Project at a Glance
Title: Measurement and modeling of PM10 and PM2.5 emissions from paved roads in California.
Principal Investigator / Author(s): Venkatram, Akula
Contractor: UC Riverside
Contract Number: 94-336
Topic Areas: Area Sources, Field Studies
This report describes the results from a two-year study to develop and evaluate a reliable method to estimate PM10 (particulate matter with an aerodynamic diameter of less than 10 Ķm) and PM2.5 emissions from paved roads. The study was motivated by two observations:
* Calculations made by the California Air Resources Board (Gaffney et al., 1996) suggest that PM10 emissions from paved roads constitute a major fraction of total primary emissions from urban areas in California. For example, in the Los Angeles South Coast Air Basin, automobile traffic on paved roads generates about 170 tons/day or 30 percent of the total of 640 tons/day of PM10 emissions.

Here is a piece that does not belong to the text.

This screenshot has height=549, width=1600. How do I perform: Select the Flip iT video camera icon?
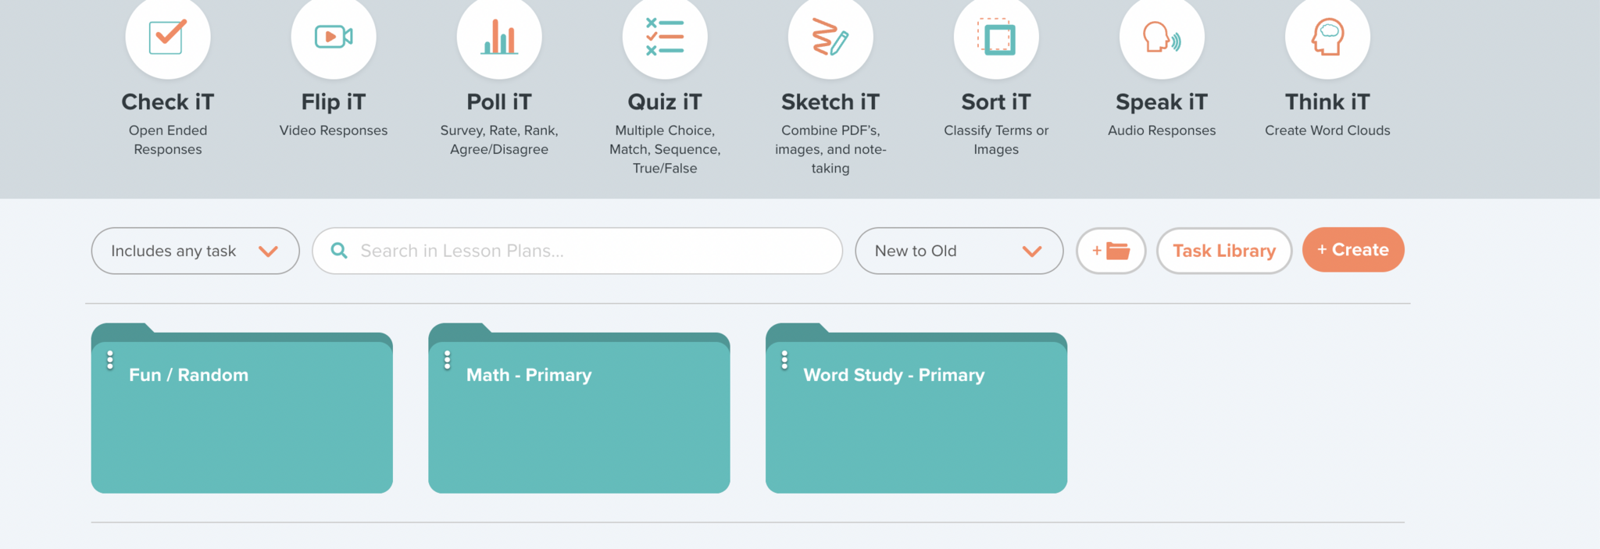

* Currently used methods, described in AP-42, to estimate particulate emissions from paved roads are uncertain (Claiborn et al., 1995; Kantameni et al., 1996; Zimmer et al., 1992). Furthermore, because the emissions model is a purely statistical relationship between measured emission rates and silt loading, it has limited applicability to situations different from those used in its derivation.